◆ Passage shown
# # # # #
Girl Meets Geekdom

Alive and Kicking!

Loofahs and body wash

Saturday, January 21st, 2006 at 10:38 pm

Yes, I?’ve been absent for a month. I took winter break as an opportunity to pursue some random projects which I will post as I finish up. For my first post-hiatus post, I was going to write something totally relevant about the game industry or computer graphics or something, but I figured I’d scrap all that and, in honor of my new “off-topic” section, write about something completely and utterly random: body wash and loofahs.

After a conversation with my roommate’s semi-boyfriend today, it has been brought to my attention that guys are more “soap” people and tend not to go for the body wash-loofah combination. For those enlightened male individuals out there who have figured out the inferiority of bar soap, I applaud you. As for the rest of you, read on.

Forget the gentle moisturizing components of bodywash that attract the female audiences. Body wash is just more practical than bar soap. It comes conveniently bottled so its contents don’t contact the shower water, and you can bring it with you to the gym, or pour it into a smaller container for travel purposes. But most importantly it saves time. I mean, think about what you have to do to clean yourself with bar soap. First you apply the soap, which is slipping around in your hand, over the part of your body that you are cleaning. Then you have to put the soap down to work up the lather, and you have to pick up the soap again to clean another part of your body. Very often, the soap will be slippery and fall to the bottom of the shower and you have to pick it up. Of course every time you do this, the soap is getting smaller from sitting in the water. It’s completely wasteful! You can never use ALL of a bar soap. With body wash, you pour just a little into a loofah and very shortly after the loofah contacts your skin, you get a lather. Plus the lather does not go away until you are ready to rinse you loofah. Think of the efficiency. Bar soap is like washing dishes with detergent and no sponge! Why would you still use bar soap? It’s ridiculously inefficient!
# # # # #
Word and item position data
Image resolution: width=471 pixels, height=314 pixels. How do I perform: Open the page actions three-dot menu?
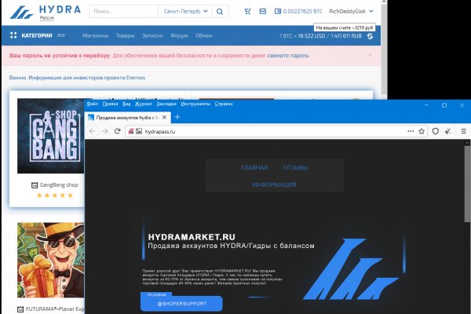point(411,131)
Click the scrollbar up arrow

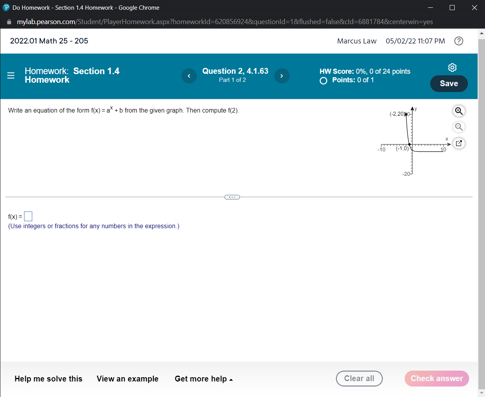[x=482, y=33]
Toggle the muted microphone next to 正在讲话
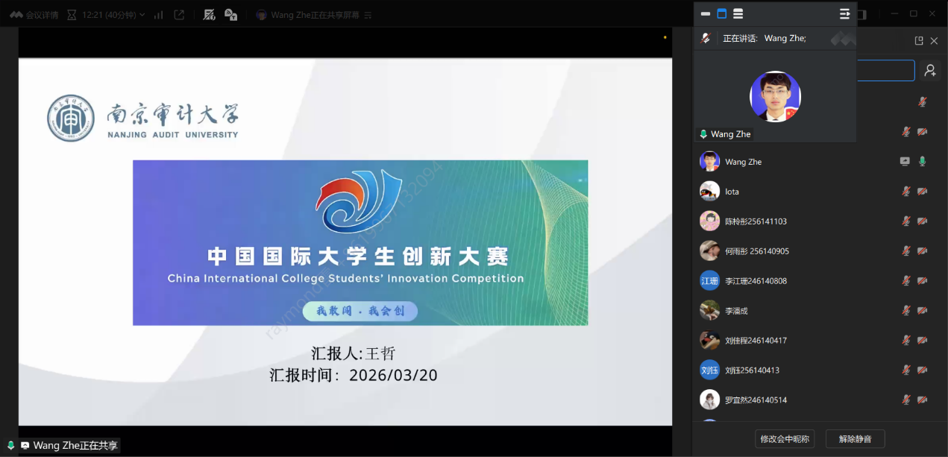The height and width of the screenshot is (457, 948). pos(706,38)
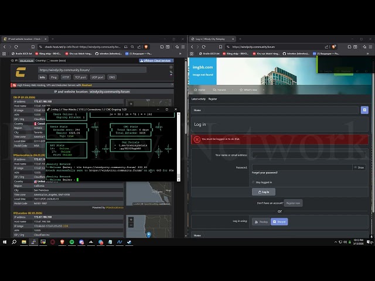Toggle the Show password option
This screenshot has width=375, height=281.
point(360,167)
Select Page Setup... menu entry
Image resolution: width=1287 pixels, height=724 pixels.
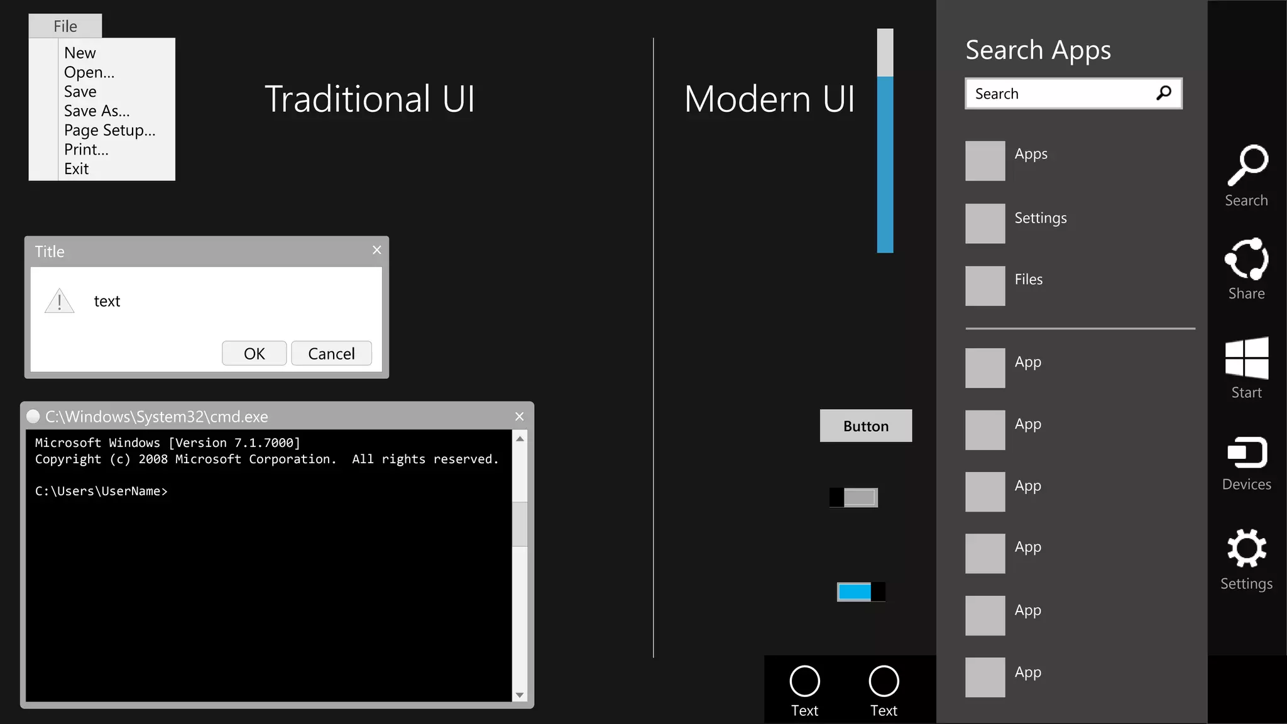point(109,131)
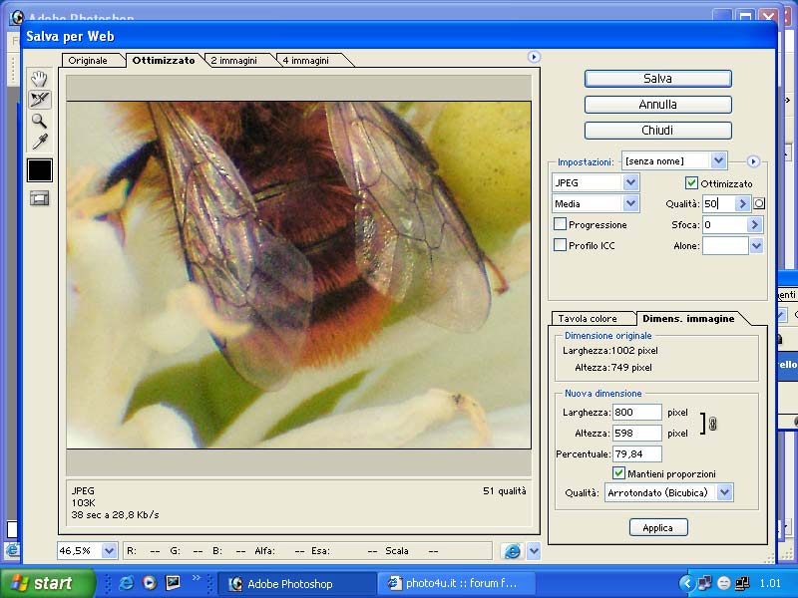Click the black eyedropper color swatch
798x598 pixels.
[x=39, y=170]
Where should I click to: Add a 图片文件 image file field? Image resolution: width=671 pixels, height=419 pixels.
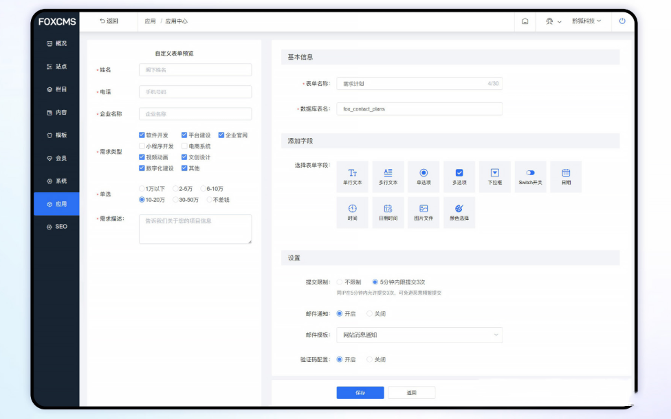(424, 212)
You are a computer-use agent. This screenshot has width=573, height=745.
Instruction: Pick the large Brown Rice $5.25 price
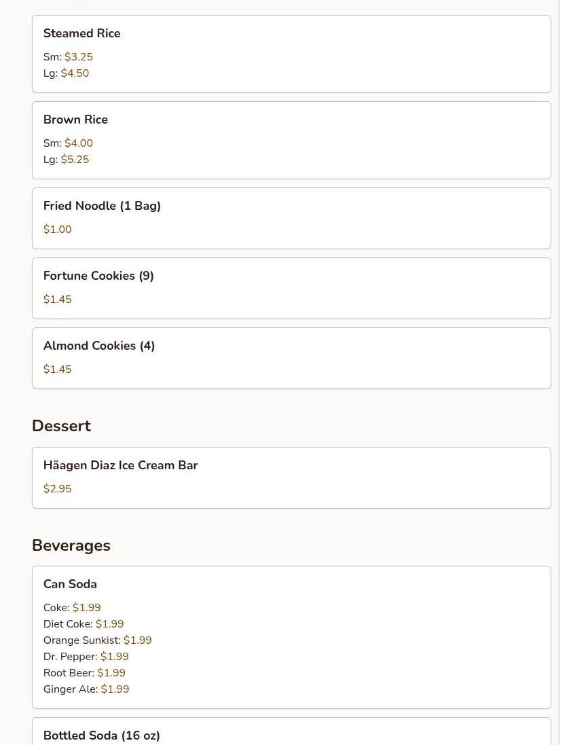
# # # # #
◆ Directions
A. Rewrite the stretch of the body wash post from "Loofahs and body" through "wash and loofahs.", swapping "winter break" for "spring break".
B. Pick up the body wash post after its final sentence and keep writing.

◆ Per-task answers
A.
Loofahs and body wash

Saturday, January 21st, 2006 at 10:38 pm

Yes, I?’ve been absent for a month. I took spring break as an opportunity to pursue some random projects which I will post as I finish up. For my first post-hiatus post, I was going to write something totally relevant about the game industry or computer graphics or something, but I figured I’d scrap all that and, in honor of my new “off-topic” section, write about something completely and utterly random: body wash and loofahs.

B.
As for the concern that it’s girly, pretty much every brand of bar soap has a bodywash equivalent. And sure, while you can buy very fancy scented body wash, the normal body wash that sit next to the bar soap on store shelves smell like soap. And if you still think that something as efficient as bodywash is girly, maybe it just goes to prove that women are smarter.

Anyway, I promise, next post will be on video games or something.

7 Responses to “Loofahs and body wash”

Ok, next time you use a strawman argument at least make it reasonable. What kind of cracked up retard monkey drops the soap more than rarely? And you don’t need to put the soap down ever, just keep it in your hand and work up a lather.

Loofahs are stupid because they take too long to have a lather worked up, and their not as versatile. You can’t make as quick and long scrubbing motions because the loofah will fold, or not enough soap will come out. With soap in hand you can scrub as fast and wide as you want. And you don’t have the versatility of getting deep into your elbows and knees and that kind of thing. Loofahs are a blunt tool.

And the proof of the pudding is in the tasting. Guys shower much quicker than girls usually, AND they don’t need to apply a ton of apres-shower products like all the sprays and spritzers and such.

Loofahs take too long to get a lather worked up? Are we talking about the same thing here? I dunno about your loofahs but EVERY single loofah I owned has more lather coming out than a bar of soap. And it has waaaaaay more versitility to get for elbows and knees because it’s soft, not rigid like a bar of soap. And if guys really take pride in their quick showers, then maybe they can wise up and do it quicker. Frankly, us girls like our long showers, 80% of which is spent on shampoo and conditioning, and the occasional shaving of legs by the way.

Also, to make a general clarification - this only applies to using body wash with a loofah or shower poof. They’re meant to go together. Body wash without a shower poof is as inefficent as cleaning your bathroom with a q-tip.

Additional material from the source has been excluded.